2. Wide Dependencies — where multiple child partitions use a single parent partition.

Narrow dependencies support pipelined execution on one cluster node while wide dependencies require data from all parent partitions to be available and to be shuffled across nodes. Recovery is easier with narrow dependencies while in the case of wide dependencies, failure of a single partition may require a complete re-execution. The figure shows some examples of narrow and wide dependencies. Note that join operation defines a narrow dependency when parents are hash-partitioned and wide dependency in other cases.

https://cdn-images-1.medium.com/max/800/1*9I0CaywrdzUpg7RKbGlMow.png

Figure 1: Example of narrow and wide dependencies.

#### Job Scheduler
Whenever an “action” is executed, the scheduler builds a DAG (Directed Acyclic Graph) of stages based on the lineage graph. Each stage would contain pipelined transformations with narrow dependencies. The boundaries between different stages are the shuffle operation which are required by wide dependencies. Some of these stages may be precomputed (due to the persistence of previous computations). For remaining tasks, the scheduler uses delay scheduling to assign tasks to machines based on data locality. For wide dependencies, intermediate records are materialized on nodes holding the parent partition.

### Evaluation
Spark outperforms Hadoop and HadoopBinMem for following reasons:

1. Minimum overhead of Hadoop Stack as Hadoop incurs around 25 seconds of overhead to complete the minimal requirements of job setup, starting tasks, and cleaning up.
2. Overhead of HDFS while serving data as HDFS performs multiple memory copies and a checksum to serve each block.
3. Deserialization cost to convert binary data to in-memory Java objects.

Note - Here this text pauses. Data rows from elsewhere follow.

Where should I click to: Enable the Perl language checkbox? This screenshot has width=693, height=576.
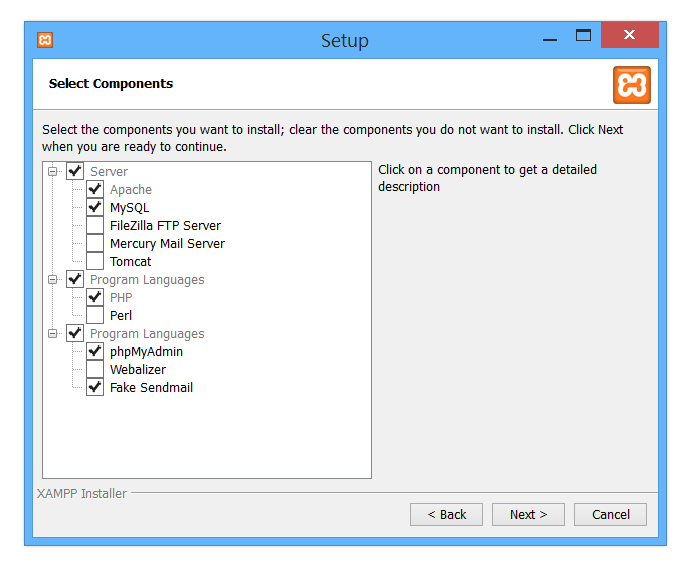point(95,316)
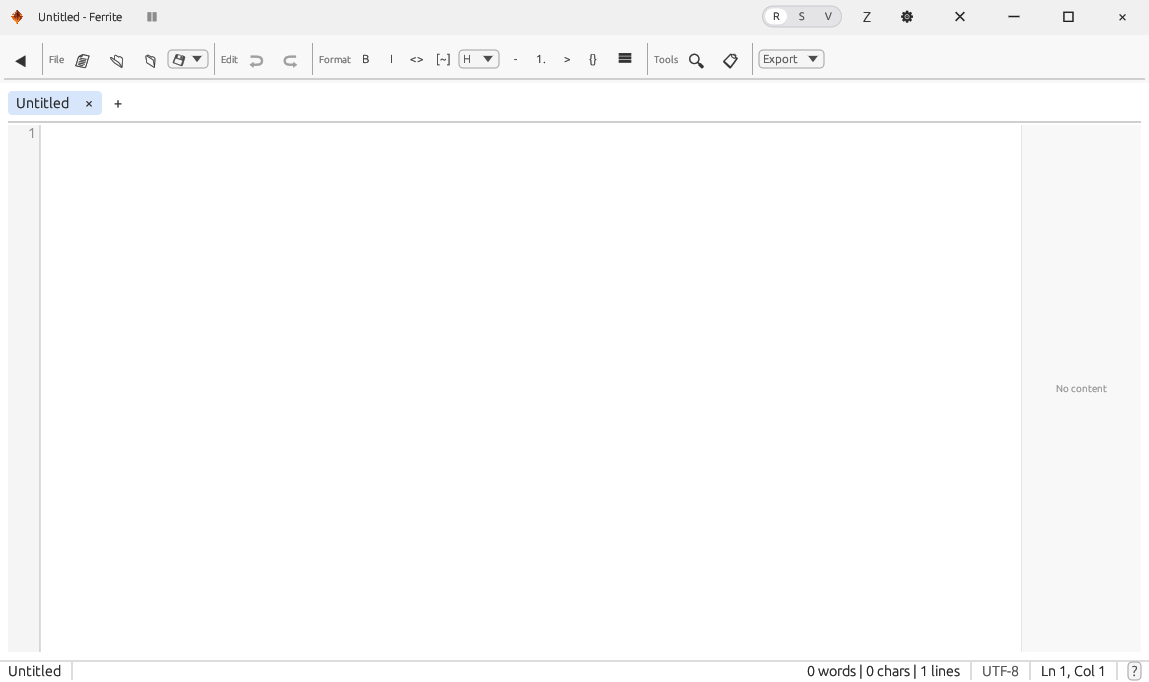Add a new tab with plus button
The image size is (1149, 682).
tap(118, 104)
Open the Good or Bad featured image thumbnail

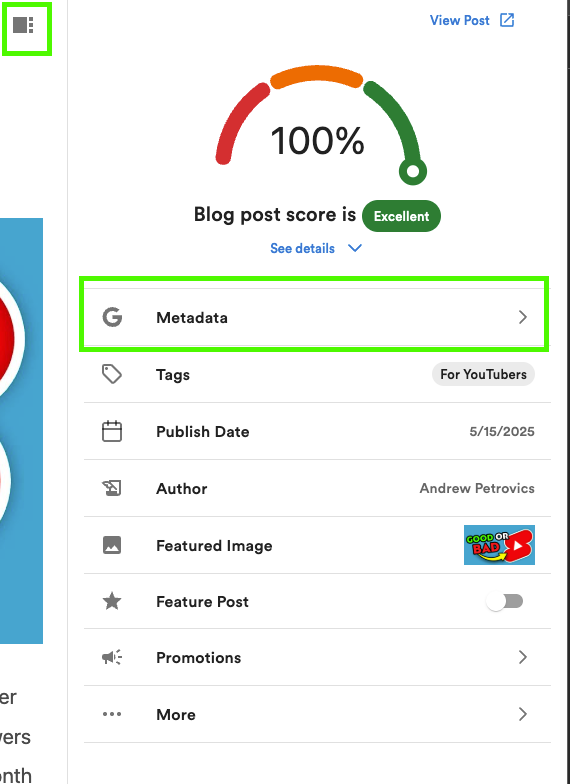[x=500, y=545]
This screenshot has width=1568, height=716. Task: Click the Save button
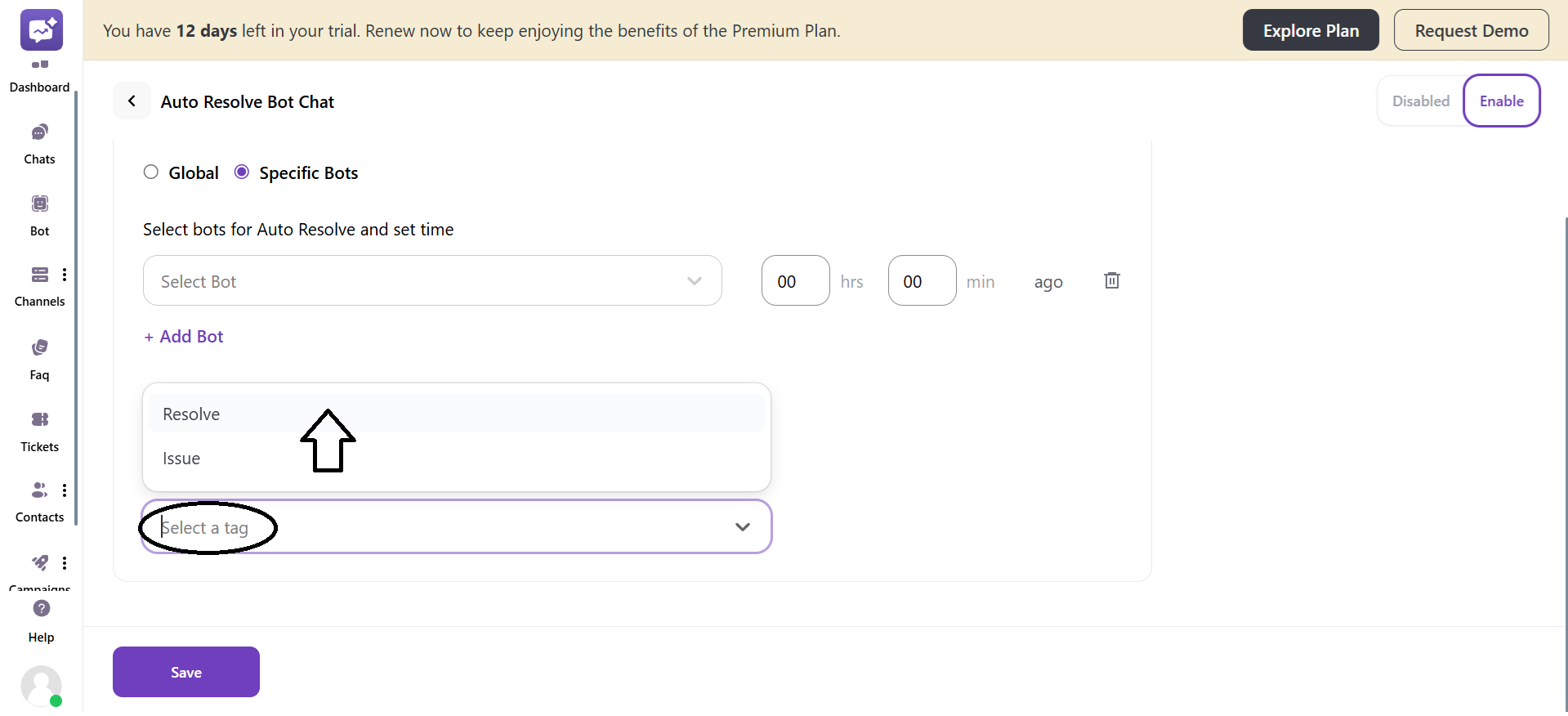pos(186,672)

Note that HadoopBinMem converts input data to low-overhead binary format and stores it in an in-memory HDFS instance.
Case studies also show that Spark performs well for interactive data analysis and other user applications. One limitation of the experiments is that in all the cases comparing the 3 systems, the cluster had sufficient RAM to keep all the data in-memory. It would have been interesting to compare the performance of the three systems in the case where the cluster does not have sufficient RAM to keep the entire data in main memory.

#### Comparison with existing systems
RDDs and Spark learn from and improve the existing systems in many ways.
1. Data flow models like MapReduce share data through stable storage but have to incur the cost of data replication, I/O and serialization.
2. DryadLINQ and FlumeJava provide language integrated APIs and pipeline data across operators in the same query. But unlike Spark, they can not share data across multiple queries.
3. Piccolo and DSM do not provide a high-level programming interface like RDDs. Moreover, they use checkpointing and roll back which are more expensive than lineage based approach.
4. Nectar, Ceil and FlumeJava do not provide in-memory caching.
5. MapReduce and Dryad use lineage based recovery within a computation, but this information is lost after a job ends. In contrast, RDDs persists lineage information across computations.

RDDs can be used to express many existing models like MapReduce, DryadLINQ, Pregel, Batched Stream Processing, etc. This seems surprising given that RDDs offer only a limited interface due to their immutable nature and coarse-grained transformations. But these limitations have a negligible impact on many parallel applications. For example, many parallel programs prefer to apply the same operation to many records to keep the program simple. Similarly, multiple RDDs can be created to represent different versions of the same data.

The paper also offers an interesting insight on the question of why previous frameworks could not offer the same level of generality. It says previous frameworks did not observe that “the common cause of these problems was a lack of data sharing abstractions”.